# Supplied material start

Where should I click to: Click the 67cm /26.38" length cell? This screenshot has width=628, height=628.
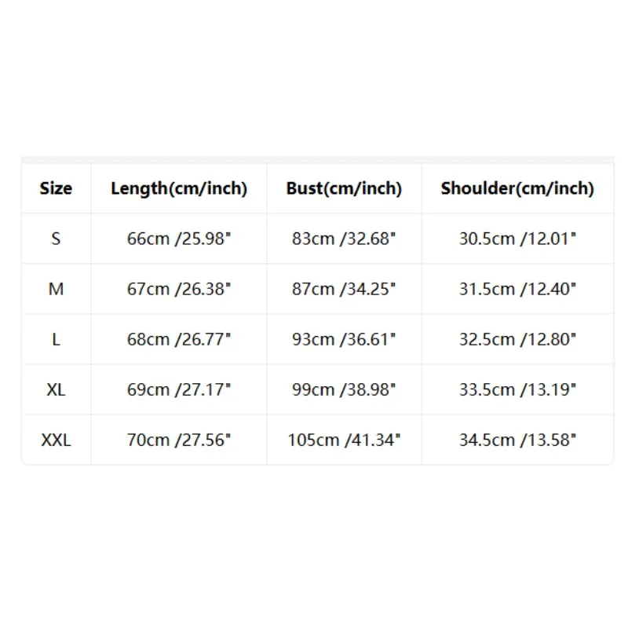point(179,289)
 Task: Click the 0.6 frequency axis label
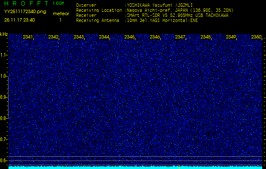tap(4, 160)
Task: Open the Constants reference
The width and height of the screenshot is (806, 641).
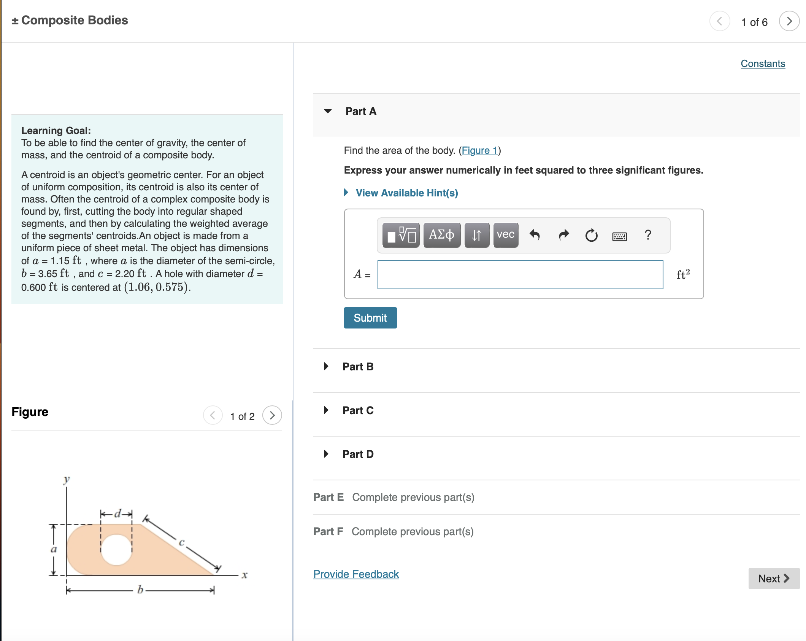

# Supplied material end

What is required:
Copy out every line of the data above word for word, leaving out the pictures.

Full solution:
Where should I click to: Click the 67cm /26.38" length cell? This screenshot has width=628, height=628.
point(179,289)
 Task: Click the 0.6 frequency axis label
tap(4, 160)
Task: Open the Constants reference
The width and height of the screenshot is (806, 641).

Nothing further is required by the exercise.